##### Text segment #####

ALSO BY SEAMUS HEANEY
POETRY
Death of a Naturalist
Door into the Dark
Wintering Out
North
Field Work
Poems 1965–1975
Sweeney Astray: A Version from the Irish
Station Island
The Haw Lantern
Selected Poems 1966–1987
Seeing Things
Sweeney’s Flight (with photographs by Rachel Giese)
The Spirit Level
Opened Ground: Selected Poems 1966–1996
CRITICISM
Preoccupations: Selected Prose 1968–1978
The Government of the Tongue
The Redress of Poetry
PLAYS
The Cure at Troy: A Version of Sophocles’ Philoctetes
BEOWULF
In memory of Ted Hughes
Contents
Title Page
Dedication
Introduction
A Note on Names by Alfred David
Old English
Translation
Family Trees
Acknowledgements
Copyright
More Praise for Beowulf
Also by Seamus Heaney
Introduction
And now this is ‘an inheritance’—
Upright, rudimentary, unshiftably planked
In the long ago, yet willable forward
Again and again and again.
BEOWULF: THE POEM
The poem called Beowulf was composed sometime between the middle of the seventh and the end of the tenth century of the first millennium, in the language that is to-day called Anglo-Saxon or Old English. It is a heroic narrative, more than three thousand lines long, concerning the deeds of a Scandinavian prince, also called Beowulf, and it stands as one of the foundation works of poetry in English. The fact that the English language has changed so much in the last thousand years means, however, that the poem is now generally read in translation and mostly in English courses at schools and universities. This has contributed to the impression that it was written (as Osip Mandelstam said of The Divine Comedy) “on official paper,” which is unfortunate, since what we are dealing with is a work of the greatest imaginative vitality, a masterpiece where the structuring of the tale is as elaborate as the beautiful contrivances of its language. Its narrative elements may belong to a previous age but as a work of art it lives in its own continuous present, equal to our knowledge of reality in the present time.
The poem was written in England but the events it describes are set in Scandinavia, in a “once upon a time” that is partly historical. Its hero, Beowulf, is the biggest presence among the warriors in the land of the Geats, a territory situated in what is now southern Sweden, and early in the poem Beowulf crosses the sea to the land of the Danes in order to clear their country of a man-eating monster called Grendel. From this expedition (which involves him in a second contest with Grendel’s mother) he returns in triumph and eventually rules for fifty years as king of his homeland. Then a dragon begins to terrorize the countryside and Beowulf must confront it. In a final climactic encounter, he does manage to slay the dragon, but he also meets his own death and enters the legends of his people as a warrior of high renown.

##### Provided entries #####

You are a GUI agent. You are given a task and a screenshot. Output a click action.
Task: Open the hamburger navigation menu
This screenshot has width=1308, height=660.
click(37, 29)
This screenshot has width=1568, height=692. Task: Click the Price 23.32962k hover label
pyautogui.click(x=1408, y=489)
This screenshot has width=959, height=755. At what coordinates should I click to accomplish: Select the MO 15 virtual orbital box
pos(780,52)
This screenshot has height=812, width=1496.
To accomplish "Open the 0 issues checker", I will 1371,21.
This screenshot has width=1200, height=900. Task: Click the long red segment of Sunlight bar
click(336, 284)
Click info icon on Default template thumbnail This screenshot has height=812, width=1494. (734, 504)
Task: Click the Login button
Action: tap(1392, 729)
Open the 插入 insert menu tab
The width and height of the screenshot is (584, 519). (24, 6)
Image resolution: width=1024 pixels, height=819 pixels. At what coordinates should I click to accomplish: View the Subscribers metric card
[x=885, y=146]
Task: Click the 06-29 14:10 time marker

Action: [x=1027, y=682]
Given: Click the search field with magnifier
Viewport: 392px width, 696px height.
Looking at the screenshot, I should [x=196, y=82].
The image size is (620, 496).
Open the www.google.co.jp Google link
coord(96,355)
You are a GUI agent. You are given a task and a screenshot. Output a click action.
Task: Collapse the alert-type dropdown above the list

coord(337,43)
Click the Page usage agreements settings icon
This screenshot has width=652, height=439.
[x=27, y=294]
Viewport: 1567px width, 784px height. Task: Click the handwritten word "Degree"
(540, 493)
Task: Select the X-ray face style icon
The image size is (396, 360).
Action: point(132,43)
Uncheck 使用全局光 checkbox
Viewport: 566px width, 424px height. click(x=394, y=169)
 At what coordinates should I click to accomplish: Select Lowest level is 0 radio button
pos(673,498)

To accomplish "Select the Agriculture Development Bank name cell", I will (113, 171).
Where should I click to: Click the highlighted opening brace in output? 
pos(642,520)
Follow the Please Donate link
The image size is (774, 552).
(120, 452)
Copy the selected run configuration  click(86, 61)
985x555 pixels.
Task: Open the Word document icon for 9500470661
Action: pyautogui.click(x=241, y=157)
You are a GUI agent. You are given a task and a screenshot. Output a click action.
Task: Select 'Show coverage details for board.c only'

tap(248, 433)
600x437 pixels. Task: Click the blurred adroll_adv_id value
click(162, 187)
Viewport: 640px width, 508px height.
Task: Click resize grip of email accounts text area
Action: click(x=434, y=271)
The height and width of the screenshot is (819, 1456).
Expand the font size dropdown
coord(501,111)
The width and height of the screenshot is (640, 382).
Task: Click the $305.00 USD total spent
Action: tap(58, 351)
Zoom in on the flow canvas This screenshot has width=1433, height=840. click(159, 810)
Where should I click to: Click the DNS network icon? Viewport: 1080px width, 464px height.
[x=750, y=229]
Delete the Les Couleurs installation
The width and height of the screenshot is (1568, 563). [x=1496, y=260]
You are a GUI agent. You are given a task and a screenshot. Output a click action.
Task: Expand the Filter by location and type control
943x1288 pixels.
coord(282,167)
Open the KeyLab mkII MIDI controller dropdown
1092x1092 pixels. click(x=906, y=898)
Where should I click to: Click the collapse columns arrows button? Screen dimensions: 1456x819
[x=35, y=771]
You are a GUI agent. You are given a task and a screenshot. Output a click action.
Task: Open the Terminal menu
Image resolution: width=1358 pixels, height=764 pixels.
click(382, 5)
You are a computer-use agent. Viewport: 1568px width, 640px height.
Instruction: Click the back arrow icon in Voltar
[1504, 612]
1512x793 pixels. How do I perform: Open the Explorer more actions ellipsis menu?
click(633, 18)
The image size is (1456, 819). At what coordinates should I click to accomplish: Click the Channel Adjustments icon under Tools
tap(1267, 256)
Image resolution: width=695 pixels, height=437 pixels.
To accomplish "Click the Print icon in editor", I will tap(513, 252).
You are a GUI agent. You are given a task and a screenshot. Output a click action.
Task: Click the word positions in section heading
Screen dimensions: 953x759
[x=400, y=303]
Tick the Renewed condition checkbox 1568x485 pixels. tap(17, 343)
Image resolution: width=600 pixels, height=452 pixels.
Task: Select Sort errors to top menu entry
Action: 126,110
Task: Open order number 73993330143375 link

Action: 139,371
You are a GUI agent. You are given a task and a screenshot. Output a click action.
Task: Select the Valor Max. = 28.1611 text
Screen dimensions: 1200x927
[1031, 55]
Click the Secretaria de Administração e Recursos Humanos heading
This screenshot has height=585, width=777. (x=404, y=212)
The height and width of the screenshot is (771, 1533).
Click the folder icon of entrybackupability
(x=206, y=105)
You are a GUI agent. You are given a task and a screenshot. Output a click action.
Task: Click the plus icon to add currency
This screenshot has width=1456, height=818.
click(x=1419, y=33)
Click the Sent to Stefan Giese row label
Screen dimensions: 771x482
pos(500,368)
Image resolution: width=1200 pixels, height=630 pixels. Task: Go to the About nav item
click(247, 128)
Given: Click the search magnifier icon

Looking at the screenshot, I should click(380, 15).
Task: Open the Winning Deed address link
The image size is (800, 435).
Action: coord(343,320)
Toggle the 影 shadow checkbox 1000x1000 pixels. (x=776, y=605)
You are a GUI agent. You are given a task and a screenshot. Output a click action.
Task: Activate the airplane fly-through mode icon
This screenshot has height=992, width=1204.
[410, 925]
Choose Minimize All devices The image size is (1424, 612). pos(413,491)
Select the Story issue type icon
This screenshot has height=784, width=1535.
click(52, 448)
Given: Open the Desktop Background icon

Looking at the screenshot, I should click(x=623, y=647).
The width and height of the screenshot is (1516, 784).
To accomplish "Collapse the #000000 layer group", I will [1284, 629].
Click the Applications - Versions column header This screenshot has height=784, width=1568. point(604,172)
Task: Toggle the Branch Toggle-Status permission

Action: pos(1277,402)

#####

Prompt A: Duplicate the records from the line containing "The height and width of the screenshot is (771, 1533)." through the last line of the records, both included.
Prompt B: Pick up the introduction to the poem Beowulf where it stops and write what comes next.

Reply A:
The height and width of the screenshot is (771, 1533).
Click the folder icon of entrybackupability
(x=206, y=105)
You are a GUI agent. You are given a task and a screenshot. Output a click action.
Task: Click the plus icon to add currency
This screenshot has width=1456, height=818.
click(x=1419, y=33)
Click the Sent to Stefan Giese row label
Screen dimensions: 771x482
pos(500,368)
Image resolution: width=1200 pixels, height=630 pixels. Task: Go to the About nav item
click(247, 128)
Given: Click the search magnifier icon

Looking at the screenshot, I should click(380, 15).
Task: Open the Winning Deed address link
The image size is (800, 435).
Action: coord(343,320)
Toggle the 影 shadow checkbox 1000x1000 pixels. (x=776, y=605)
You are a GUI agent. You are given a task and a screenshot. Output a click action.
Task: Activate the airplane fly-through mode icon
This screenshot has height=992, width=1204.
[410, 925]
Choose Minimize All devices The image size is (1424, 612). pos(413,491)
Select the Story issue type icon
This screenshot has height=784, width=1535.
click(52, 448)
Given: Open the Desktop Background icon

Looking at the screenshot, I should click(x=623, y=647).
The width and height of the screenshot is (1516, 784).
To accomplish "Collapse the #000000 layer group", I will [1284, 629].
Click the Applications - Versions column header This screenshot has height=784, width=1568. point(604,172)
Task: Toggle the Branch Toggle-Status permission

Action: pos(1277,402)

Reply B:
We know about the poem more or less by chance because it exists in one manuscript only. This unique copy (now in the British Library) barely survived a fire in the eighteenth century and was then transcribed and titled, retranscribed and edited, translated and adapted, interpreted and reinterpreted, until it has become canonical. For decades it has been a set book on English syllabuses at university level all over the world. The fact that many English departments require it to be studied in the original continues to generate resistance, most notably at Oxford University, where the pros and cons of the inclusion of part of it as a compulsory element in the English course have been debated regularly in recent years.
For generations of undergraduates, academic study of the poem was often just a matter of construing the meaning, getting a grip on the grammar and vocabulary of Anglo-Saxon, and being able to recognize, translate, and comment upon random extracts which were presented in the examinations. For generations of scholars too the interest had been textual and philological; then there developed a body of research into analogues and sources, a quest for stories and episodes in the folklore and legends of the Nordic peoples which would parallel or foreshadow episodes in Beowulf. Scholars were also preoccupied with fixing the exact time and place of the poem’s composition, paying minute attention to linguistic, stylistic, and scribal details. More generally, they tried to establish the history and genealogy of the dynasties of Swedes and Geats and Danes to which the poet makes constant allusion; and they devoted themselves to a consideration of the world-view behind the poem, asking to what extent (if at all) the newly Christian understanding of the world which operates in the poet’s designing mind displaces him from his imaginative at-homeness in the world of his poem—a pagan Germanic society governed by a heroic code of honour, one where the attainment of a name for warrior-prowess among the living overwhelms any concern about the soul’s destiny in the afterlife.
However, when it comes to considering Beowulf as a work of literature, there is one publication that stands out. In 1936, the Oxford scholar and teacher J.R.R. Tolkien published an epoch-making paper entitled “Beowulf: The Monsters and the Critics” which took for granted the poem’s integrity and distinction as a work of art and proceeded to show in what this integrity and distinction inhered. He assumed that the poet had felt his way through the inherited material—the fabulous elements and the traditional accounts of an heroic past—and by a combination of creative intuition and conscious structuring had arrived at a unity of effect and a balanced order. He assumed, in other words, that the Beowulf poet was an imaginative writer rather than some kind of back-formation derived from nineteenth-century folklore and philology. Tolkien’s brilliant literary treatment changed the way the poem was valued and initiated a new era—and new terms—of appreciation.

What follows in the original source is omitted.